• Consigne 1: Réécrivez plus brièvement le paragraphe du texte sur l'IA dans l'assurance qui commence par « Ces gains de productivité », en conservant ses faits principaux.
• Consigne 2: Poursuivez le texte sur l'intelligence artificielle dans l'assurance après sa dernière phrase.

• Extrait du document:
====
« L’intelligence artificielle, ce n’est pas franchement nouveau dans le monde de l’assurance, explique Norbert Girard, secrétaire général de l’Observatoire de l’évolution des métiers de l’assurance (OEMA). Bien qu’il y ait déjà de l’IA dans à peu près toutes ses activités, la profession a créé 10 000 emplois en dix ans (+1,6 % des effectifs). »
Pas question, pour autant, de se voiler la face : « L’IA est une révolution à laquelle les métiers de l’assurance sont très exposés », admet-il.
Cette industrie figure en effet dans le top 10 des métiers les plus affectés, avec les métiers du verbe (rédaction et traduction) ou encore les ressources humaines et le recrutement, qui, nous le verrons, ne sont pas épargnés non plus.
« Exposé ne veut pas forcément dire menacé ou détruit, nuance Norbert Girard. Dans le cas de l’assurance, je parlerais plutôt de transformation. »
Il prend pour exemple les métiers de la gestion et de l’indemnisation des sinistres, dont les activités calculatoires sont déjà très largement automatisées :
« Ces gains de productivité ont permis de dégager du temps pour mieux prendre soin de l’assuré, une activité qui n’a que peu de marges de manœuvre en termes de productivité. Les assureurs en ont également profité pour repousser les limites de leur métier : ils ne se contentent plus de faire un virement pour indemniser un sinistre mais accompagnent l’assuré pendant tout le processus de réparation. »
A ce stade, il reste difficile de spéculer sur l’impact à moyen ou long terme de l’intelligence artificielle sur l’emploi dans le secteur de l’assurance. « C’est la question que l’on nous pose sans cesse », sourit Norbert Girard avant d’ajouter, comme pour se dédouaner : « La DRH (directrice des ressources humaines) d’un grand groupe d’assurance m’a confié n’avoir aucune visibilité au-delà de quinze mois. » Autant dire que les prévisions apocalyptiques que l’on voit courir depuis deux ans le laissent de marbre.
====
• Données extraites:
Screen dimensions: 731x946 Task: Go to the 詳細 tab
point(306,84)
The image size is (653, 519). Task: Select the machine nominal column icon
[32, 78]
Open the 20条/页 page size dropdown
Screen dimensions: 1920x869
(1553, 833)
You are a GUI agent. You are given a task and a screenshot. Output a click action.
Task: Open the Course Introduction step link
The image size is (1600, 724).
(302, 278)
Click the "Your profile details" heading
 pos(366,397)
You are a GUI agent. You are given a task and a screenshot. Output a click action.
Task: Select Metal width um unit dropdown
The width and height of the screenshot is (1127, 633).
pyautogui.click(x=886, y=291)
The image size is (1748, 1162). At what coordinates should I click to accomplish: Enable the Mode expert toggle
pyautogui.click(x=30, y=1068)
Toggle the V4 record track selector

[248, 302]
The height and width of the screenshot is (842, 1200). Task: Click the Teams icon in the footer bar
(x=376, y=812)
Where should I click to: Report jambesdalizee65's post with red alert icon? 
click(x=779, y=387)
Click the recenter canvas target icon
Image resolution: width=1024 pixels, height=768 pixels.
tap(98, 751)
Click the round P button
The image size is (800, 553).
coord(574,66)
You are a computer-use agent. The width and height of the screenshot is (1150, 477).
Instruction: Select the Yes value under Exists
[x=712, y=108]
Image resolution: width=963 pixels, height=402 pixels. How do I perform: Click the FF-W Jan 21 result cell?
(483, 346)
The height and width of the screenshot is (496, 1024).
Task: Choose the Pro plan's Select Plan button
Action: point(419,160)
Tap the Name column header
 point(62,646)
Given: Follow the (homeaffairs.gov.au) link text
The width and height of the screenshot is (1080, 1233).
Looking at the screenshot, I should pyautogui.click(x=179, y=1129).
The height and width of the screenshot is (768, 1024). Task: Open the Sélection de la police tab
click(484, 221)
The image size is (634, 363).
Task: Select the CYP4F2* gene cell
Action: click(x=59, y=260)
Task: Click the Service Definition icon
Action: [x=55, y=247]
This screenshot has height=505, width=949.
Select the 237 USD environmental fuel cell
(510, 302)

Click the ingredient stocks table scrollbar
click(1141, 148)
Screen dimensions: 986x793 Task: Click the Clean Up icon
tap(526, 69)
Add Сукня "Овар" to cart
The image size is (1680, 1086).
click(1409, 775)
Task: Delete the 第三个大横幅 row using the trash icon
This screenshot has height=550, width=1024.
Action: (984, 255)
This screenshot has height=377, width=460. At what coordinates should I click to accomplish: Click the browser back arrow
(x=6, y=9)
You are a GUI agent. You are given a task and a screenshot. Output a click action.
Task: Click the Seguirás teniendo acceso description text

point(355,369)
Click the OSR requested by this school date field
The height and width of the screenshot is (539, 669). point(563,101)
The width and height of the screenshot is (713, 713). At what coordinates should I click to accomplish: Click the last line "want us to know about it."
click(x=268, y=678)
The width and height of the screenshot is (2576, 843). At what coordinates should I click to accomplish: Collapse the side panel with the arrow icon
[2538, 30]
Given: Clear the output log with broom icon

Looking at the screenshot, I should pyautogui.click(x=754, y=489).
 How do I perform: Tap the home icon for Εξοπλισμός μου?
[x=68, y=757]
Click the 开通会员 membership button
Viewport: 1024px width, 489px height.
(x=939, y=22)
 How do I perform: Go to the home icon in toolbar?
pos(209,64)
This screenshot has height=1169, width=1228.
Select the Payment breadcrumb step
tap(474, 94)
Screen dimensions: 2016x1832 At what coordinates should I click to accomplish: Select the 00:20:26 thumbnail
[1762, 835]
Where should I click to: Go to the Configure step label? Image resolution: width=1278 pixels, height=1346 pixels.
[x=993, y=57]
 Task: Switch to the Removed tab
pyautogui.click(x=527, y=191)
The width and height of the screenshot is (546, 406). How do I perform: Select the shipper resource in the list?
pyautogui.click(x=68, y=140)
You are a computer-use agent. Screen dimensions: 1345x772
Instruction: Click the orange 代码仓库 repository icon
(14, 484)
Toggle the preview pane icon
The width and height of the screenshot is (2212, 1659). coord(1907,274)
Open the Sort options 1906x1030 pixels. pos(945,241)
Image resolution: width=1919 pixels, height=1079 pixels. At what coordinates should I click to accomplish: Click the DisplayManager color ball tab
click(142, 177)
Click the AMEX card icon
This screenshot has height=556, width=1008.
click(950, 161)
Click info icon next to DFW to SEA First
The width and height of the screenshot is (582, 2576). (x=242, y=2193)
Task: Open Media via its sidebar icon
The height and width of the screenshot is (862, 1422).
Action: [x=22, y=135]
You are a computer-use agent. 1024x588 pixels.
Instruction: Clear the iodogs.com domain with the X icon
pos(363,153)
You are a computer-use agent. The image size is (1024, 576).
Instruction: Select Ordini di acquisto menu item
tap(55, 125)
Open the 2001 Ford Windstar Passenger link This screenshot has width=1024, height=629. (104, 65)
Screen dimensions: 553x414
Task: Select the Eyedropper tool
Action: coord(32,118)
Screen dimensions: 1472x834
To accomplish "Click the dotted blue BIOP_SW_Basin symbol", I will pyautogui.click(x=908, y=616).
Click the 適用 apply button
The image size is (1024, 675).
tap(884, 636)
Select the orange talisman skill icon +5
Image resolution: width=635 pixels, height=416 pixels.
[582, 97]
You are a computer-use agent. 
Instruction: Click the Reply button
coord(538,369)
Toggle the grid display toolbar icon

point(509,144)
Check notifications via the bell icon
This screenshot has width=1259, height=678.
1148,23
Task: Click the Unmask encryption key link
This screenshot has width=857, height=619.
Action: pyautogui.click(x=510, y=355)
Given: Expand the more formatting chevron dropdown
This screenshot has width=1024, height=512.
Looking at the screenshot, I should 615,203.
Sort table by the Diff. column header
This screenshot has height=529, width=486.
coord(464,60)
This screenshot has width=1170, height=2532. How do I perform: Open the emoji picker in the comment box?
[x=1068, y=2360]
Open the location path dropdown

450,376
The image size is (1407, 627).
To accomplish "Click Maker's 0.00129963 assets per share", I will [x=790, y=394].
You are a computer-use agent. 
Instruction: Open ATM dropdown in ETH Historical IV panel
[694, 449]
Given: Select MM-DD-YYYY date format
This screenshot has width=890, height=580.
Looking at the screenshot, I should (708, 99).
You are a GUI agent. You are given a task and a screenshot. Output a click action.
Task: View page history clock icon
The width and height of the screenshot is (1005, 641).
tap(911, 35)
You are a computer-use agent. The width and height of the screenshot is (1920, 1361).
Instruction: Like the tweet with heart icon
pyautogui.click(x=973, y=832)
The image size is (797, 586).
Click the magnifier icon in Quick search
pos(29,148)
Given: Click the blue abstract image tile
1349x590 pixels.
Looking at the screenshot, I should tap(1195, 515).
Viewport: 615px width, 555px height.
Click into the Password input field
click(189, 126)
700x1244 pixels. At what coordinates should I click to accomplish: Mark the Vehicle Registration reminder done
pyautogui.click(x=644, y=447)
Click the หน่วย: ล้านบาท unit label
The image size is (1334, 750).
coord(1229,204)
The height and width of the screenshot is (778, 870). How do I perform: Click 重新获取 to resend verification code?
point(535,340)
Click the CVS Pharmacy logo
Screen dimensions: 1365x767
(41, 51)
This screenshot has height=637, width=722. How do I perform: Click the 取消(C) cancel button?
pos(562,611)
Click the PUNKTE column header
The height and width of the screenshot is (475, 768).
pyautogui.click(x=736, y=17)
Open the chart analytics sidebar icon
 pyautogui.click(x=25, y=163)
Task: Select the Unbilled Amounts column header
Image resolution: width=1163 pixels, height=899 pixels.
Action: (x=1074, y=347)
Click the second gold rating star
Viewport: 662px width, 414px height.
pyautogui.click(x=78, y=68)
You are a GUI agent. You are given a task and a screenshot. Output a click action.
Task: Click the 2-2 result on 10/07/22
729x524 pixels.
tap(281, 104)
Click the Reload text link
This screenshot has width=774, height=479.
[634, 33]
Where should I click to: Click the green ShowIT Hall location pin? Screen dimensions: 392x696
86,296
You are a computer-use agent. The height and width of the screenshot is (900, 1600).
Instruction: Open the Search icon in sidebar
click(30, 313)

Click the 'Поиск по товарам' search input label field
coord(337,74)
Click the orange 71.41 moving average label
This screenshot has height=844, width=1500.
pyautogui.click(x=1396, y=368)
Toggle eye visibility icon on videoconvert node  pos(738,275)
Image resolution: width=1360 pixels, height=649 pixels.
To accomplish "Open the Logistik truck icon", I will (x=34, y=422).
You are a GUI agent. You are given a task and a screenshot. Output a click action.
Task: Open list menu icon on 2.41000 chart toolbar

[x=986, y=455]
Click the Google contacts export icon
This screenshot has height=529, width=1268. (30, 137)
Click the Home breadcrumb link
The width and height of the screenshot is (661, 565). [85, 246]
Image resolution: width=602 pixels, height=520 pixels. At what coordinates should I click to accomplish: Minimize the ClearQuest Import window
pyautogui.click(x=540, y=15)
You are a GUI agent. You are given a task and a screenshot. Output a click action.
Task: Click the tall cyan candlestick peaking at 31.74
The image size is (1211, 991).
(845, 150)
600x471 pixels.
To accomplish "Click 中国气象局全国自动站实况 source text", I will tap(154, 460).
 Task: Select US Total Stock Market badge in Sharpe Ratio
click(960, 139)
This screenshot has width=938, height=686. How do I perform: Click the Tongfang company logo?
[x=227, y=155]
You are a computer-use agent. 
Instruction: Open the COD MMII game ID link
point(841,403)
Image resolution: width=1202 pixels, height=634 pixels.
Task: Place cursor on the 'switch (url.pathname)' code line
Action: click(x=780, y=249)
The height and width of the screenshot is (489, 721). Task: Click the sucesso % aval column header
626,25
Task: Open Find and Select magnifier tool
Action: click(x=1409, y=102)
====
• Réponse 1: Les gains de productivité ont libéré du temps pour mieux s'occuper de l'assuré, une activité où la productivité ne peut guère progresser. Les assureurs en ont aussi profité pour élargir leur métier : au lieu de se limiter à un virement d'indemnisation, ils accompagnent l'assuré tout au long de la réparation.

• Réponse 2:
« Quand un cabinet de conseil tel que Goldman Sachs annonce 300 millions d’emplois détruits dans le monde d’ici à 2030, je ne peux pas m’empêcher de penser qu’il valorise son offre de conseil en transformation », soupire de son côté un consultant qui sait de quoi il parle…
Etude de terrain
Pour aider les sociétés d’assurance à y voir plus clair, l’OEMA a préféré engager une enquête de terrain qui débouchera sur la publication du rapport « Au seuil de l’IA, les métiers de l’assurance », le 16 décembre prochain. Elle a été menée par Michel Paillet, analyste des métiers et des compétences à l’OEMA, en partant des différents domaines d’application de l’IA :
« Avant même l’intelligence artificielle, les algorithmes et les « robots logiciels » ont permis d’automatiser les process les plus standardisés : se référer aux conditions générales d’un contrat pour vérifier qu’un sinistre est bien pris en charge, par exemple. L’IA générative permettra d’aller un peu plus loin en s’attaquant à des activités plus conversationnelles qui pourront, elles aussi, être automatisées. »
Mais de façon moins massive : « Historiquement, l’industrialisation passait par la décomposition et la recomposition d’un process pour gagner en efficience ; l’IA, en revanche, ne traite pas l’ensemble d’un process mais seulement une tâche, voire une microtâche (la synthèse d’une réunion en temps réel par exemple). »
A ses yeux, la vraie rupture se joue plutôt sur le front du traitement automatique du langage : « Toutes les activités conversationnelles sont très exposées à cette transformation », poursuit Michel Paillet.
Mais il faut accepter de ne pas aller trop loin : « L’expérience montre que plus on digitalise une activité, plus les clients ont besoin d’humain », insiste Norbert Girard.
Consultants pas totalement désintéressés
Les salariés aussi ! Le déploiement de l’IA les expose en effet à des conflits de rationalité qui peuvent être ravageurs. Dans une étude passionnante sur les impacts de l’IA sur le travail, le laboratoire de recherche-action LaborIA explore les différentes formes de conflits entre la logique gestionnaire et la logique du travail réel, la logique de productivité et l’éthique du travail, ainsi que les dissonances cognitives entre « les attentes contradictoires des salariés à l’égard de l’IA », qui peut être vue tour à tour comme un assistant serviable à qui l’on délègue ses tâches rébarbatives et comme « un concurrent qui menace son champ de compétences […] et dont il faut se préserver. »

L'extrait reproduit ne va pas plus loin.